La anciana se adelantó, resuelta, hasta que unos hombres recios de uniformes verdes les cortaron el paso. La hija habló primero:
—Somos su familia. Ésta es la madre de Pablo Escobar. —Los soldados permanecieron indiferentes.
—¿No tenéis madres? —preguntó Hermilda.
Cuando corrió la voz de que la madre y la hermana de Pablo Escobar habían llegado, se las dejó pasar. Rodeadas de una escolta, se abrieron paso por entre hileras de coches en dirección a los destellos de las sirenas de la policía y de las ambulancias. Al aproximarse, las cámaras de televisión las enfocaron y un murmullo resonó entre los fisgones.
Hermilda cruzó la calle hasta llegar a un pequeño terreno cubierto de césped donde yacía el cuerpo de un hombre joven. En medio de la frente tenía un agujero de bala y sus ojos nebulosos habían perdido el brillo y miraban al cielo sin expresión.
—¡Estúpidos! —gritó Hermilda mientras comenzaba a reírse abiertamente de la policía—. ¡Estúpidos! ¡Éste no es mi hijo, éste no es Pablo Escobar! ¡Habéis matado a otro hombre!

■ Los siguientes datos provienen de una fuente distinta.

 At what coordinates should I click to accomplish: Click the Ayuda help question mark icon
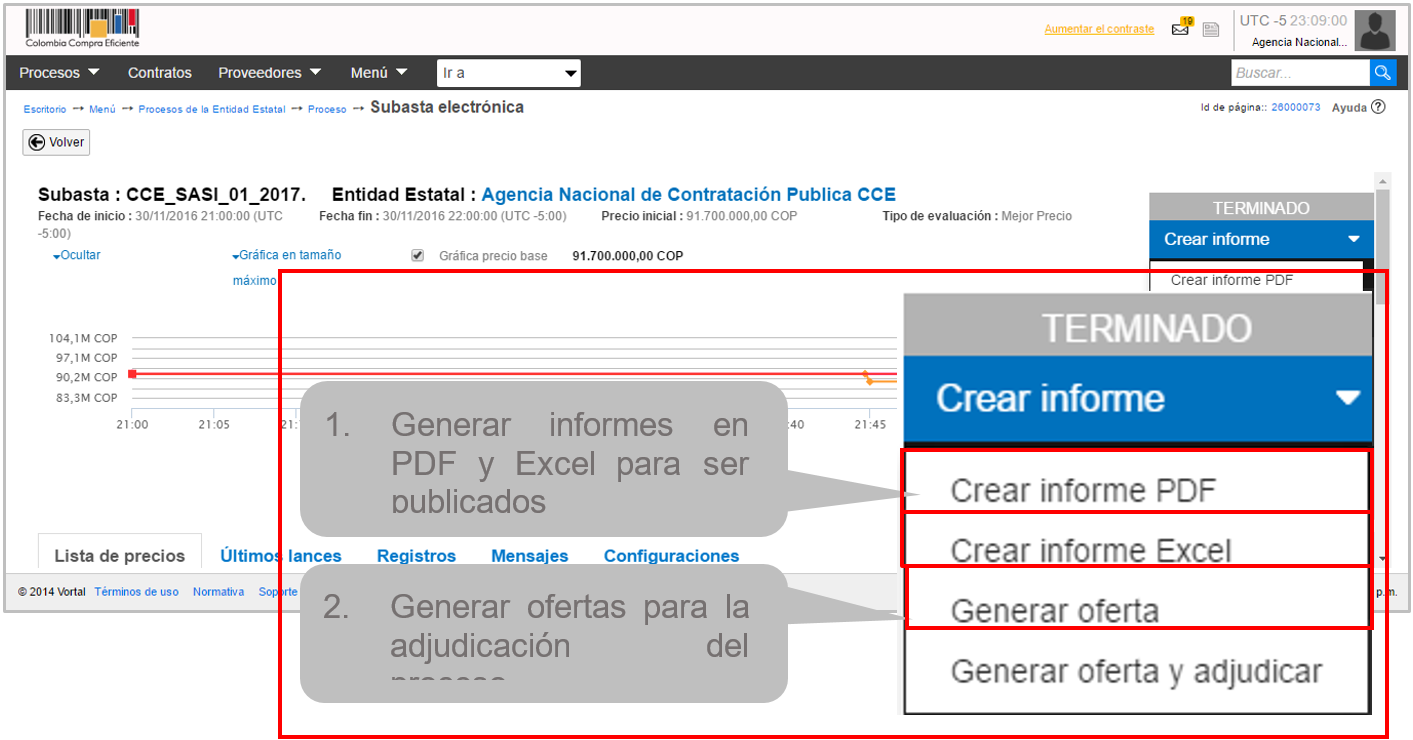click(1378, 107)
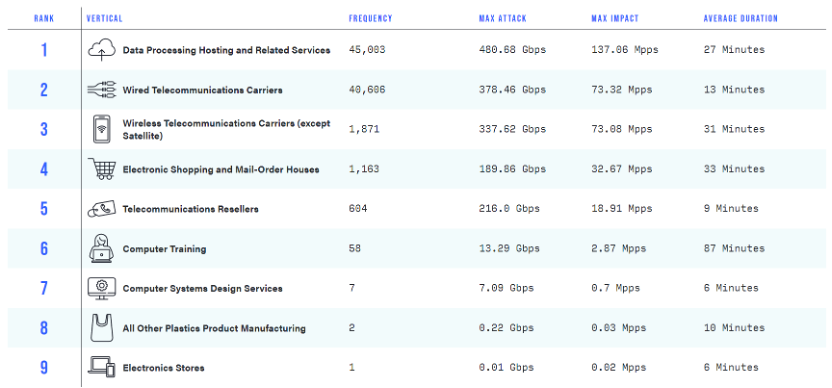Click the devices icon for Electronics Stores
This screenshot has height=388, width=832.
pos(101,367)
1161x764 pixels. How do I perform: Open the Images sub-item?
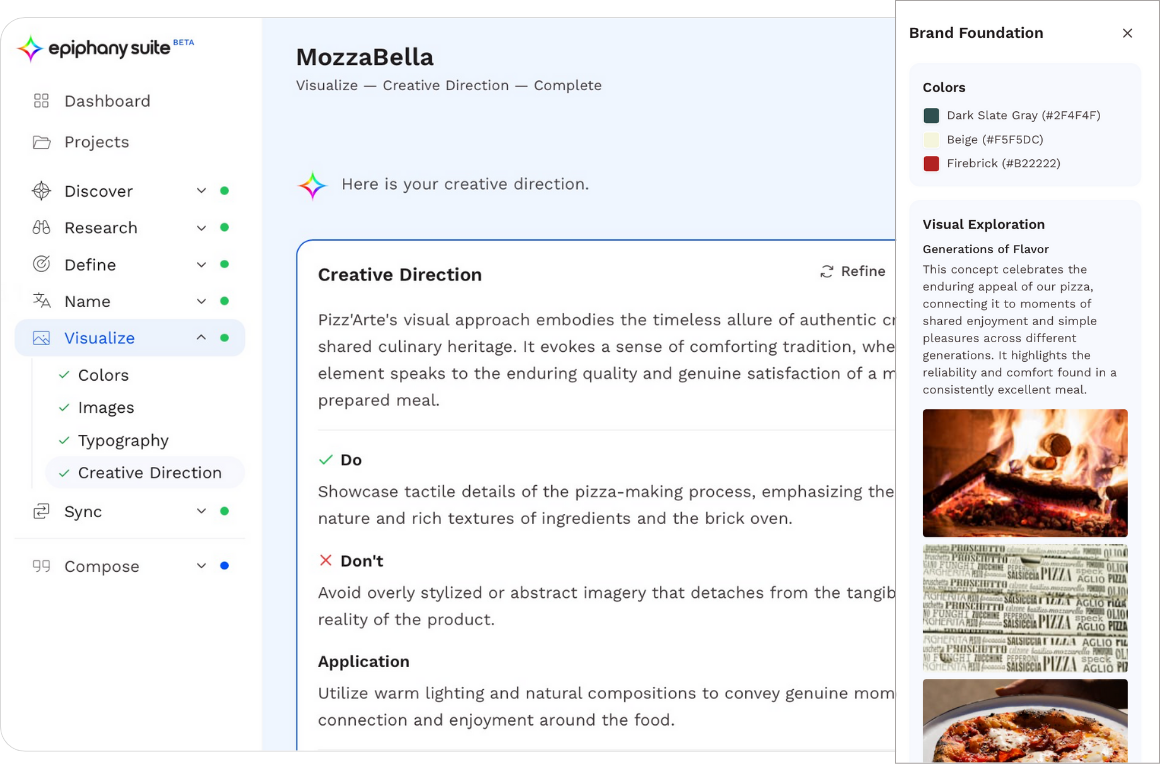point(106,408)
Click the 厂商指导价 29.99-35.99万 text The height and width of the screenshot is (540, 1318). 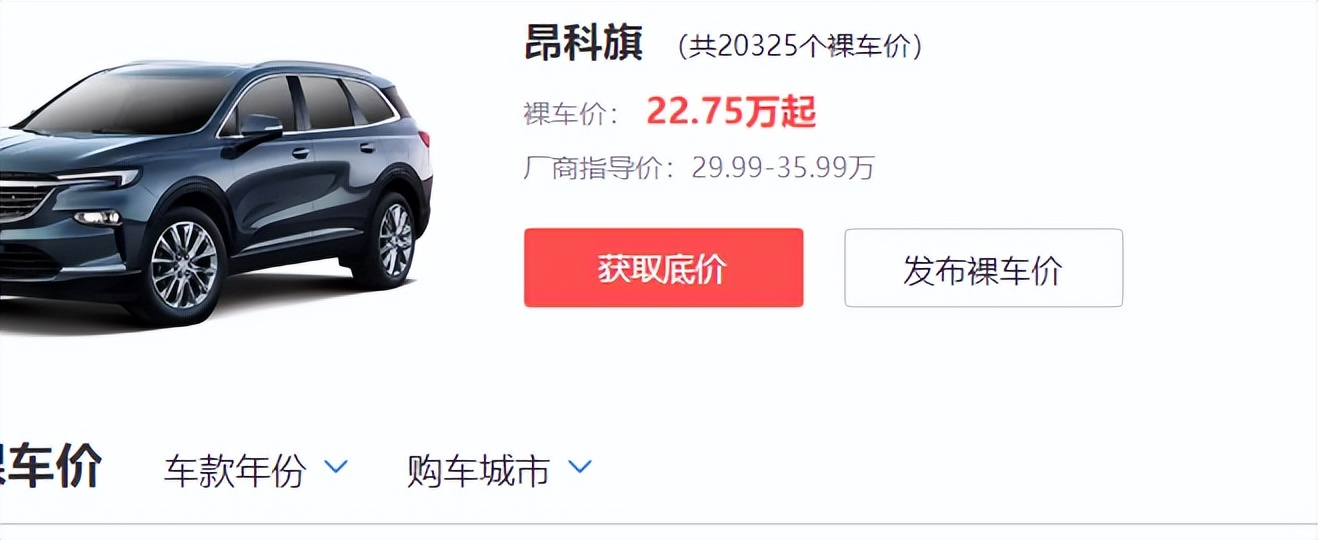699,167
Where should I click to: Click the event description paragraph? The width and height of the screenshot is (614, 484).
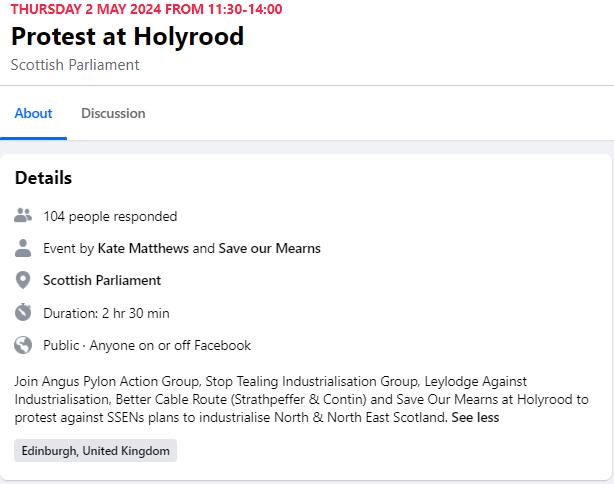[302, 399]
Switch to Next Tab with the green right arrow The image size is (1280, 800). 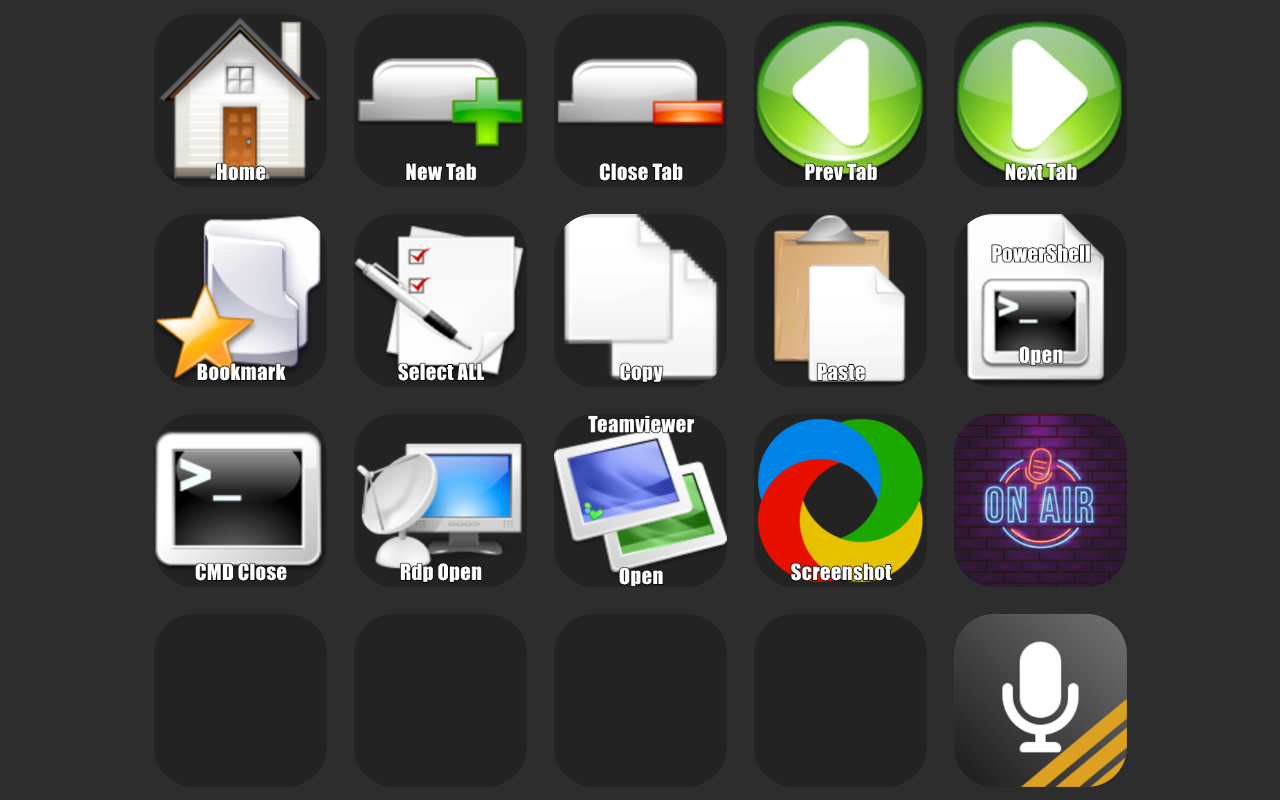[1040, 100]
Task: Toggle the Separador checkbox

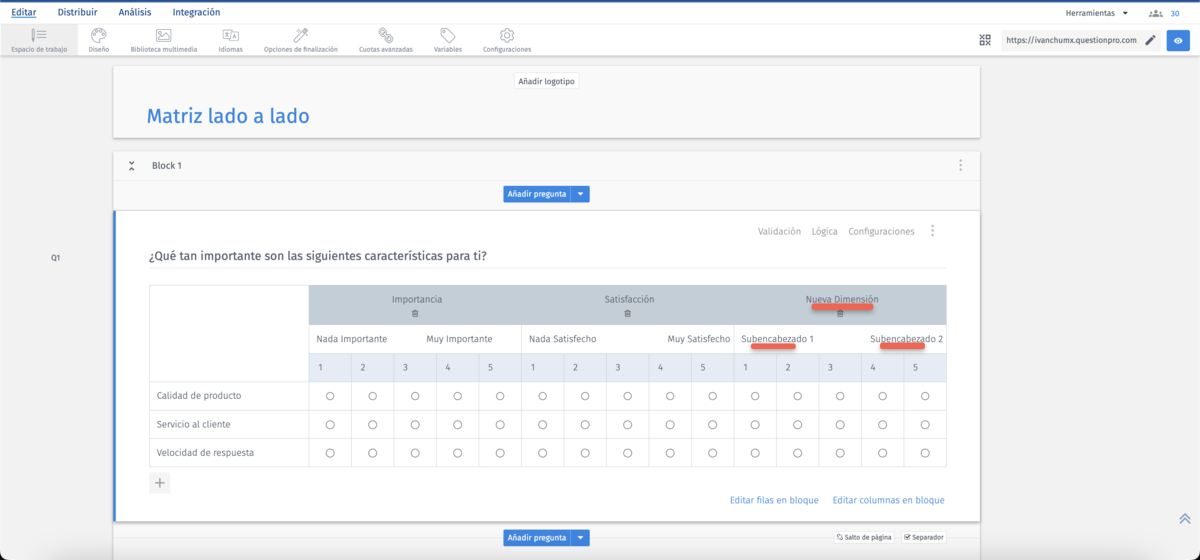Action: 907,537
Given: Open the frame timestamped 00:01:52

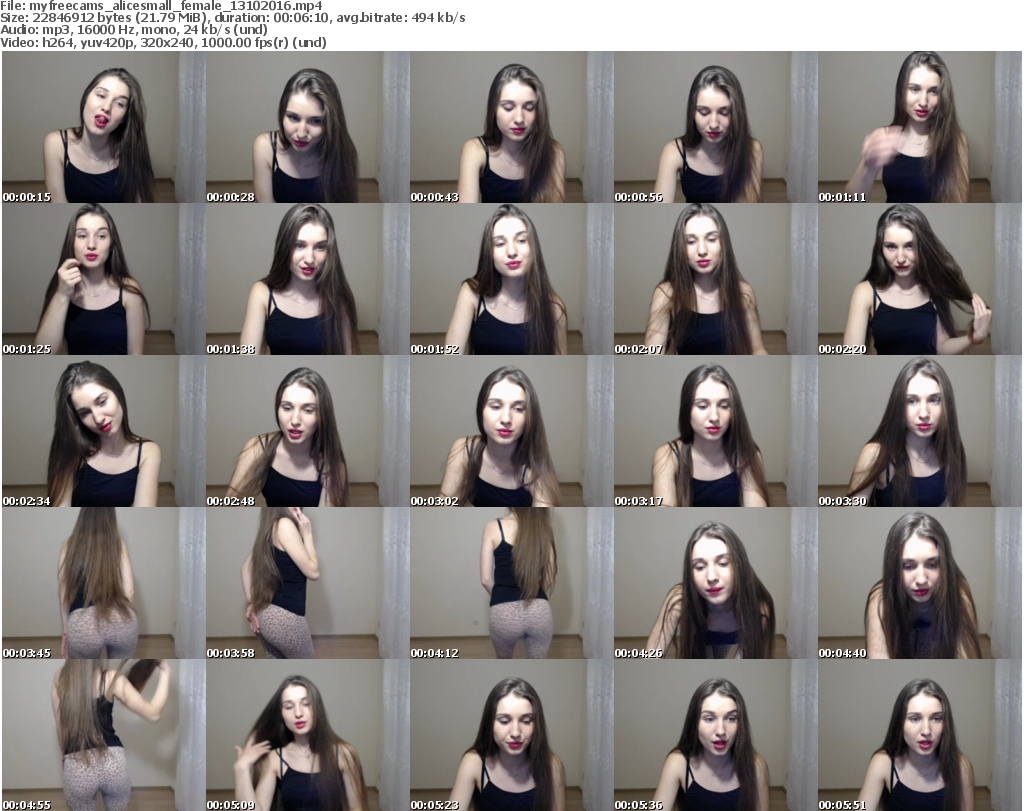Looking at the screenshot, I should pos(511,279).
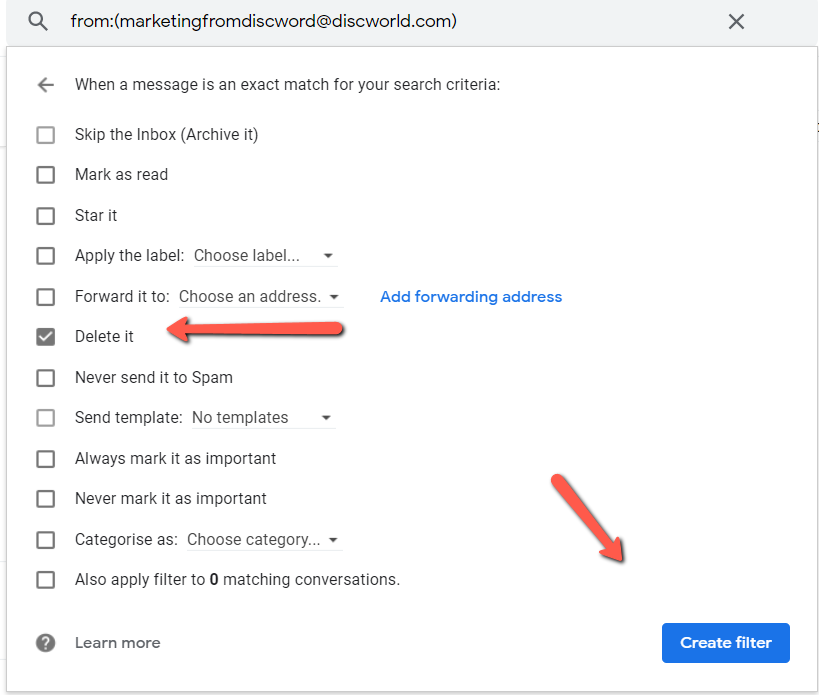The image size is (819, 695).
Task: Follow the Learn more link
Action: (117, 643)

Los soldados indicaron a las mujeres que se hicieran a un lado, y entonces, desde el tejado del garaje, bajaron un cuerpo sujeto a una camilla con correas: un hombre gordo, descalzo, con pantalones arremangados y un polo azul, y cuya cara redonda estaba hinchada y sanguinolenta. Tenía una barba espesa y un extraño y pequeño bigote cuadrado con los extremos afeitados, como el de Adolf Hitler.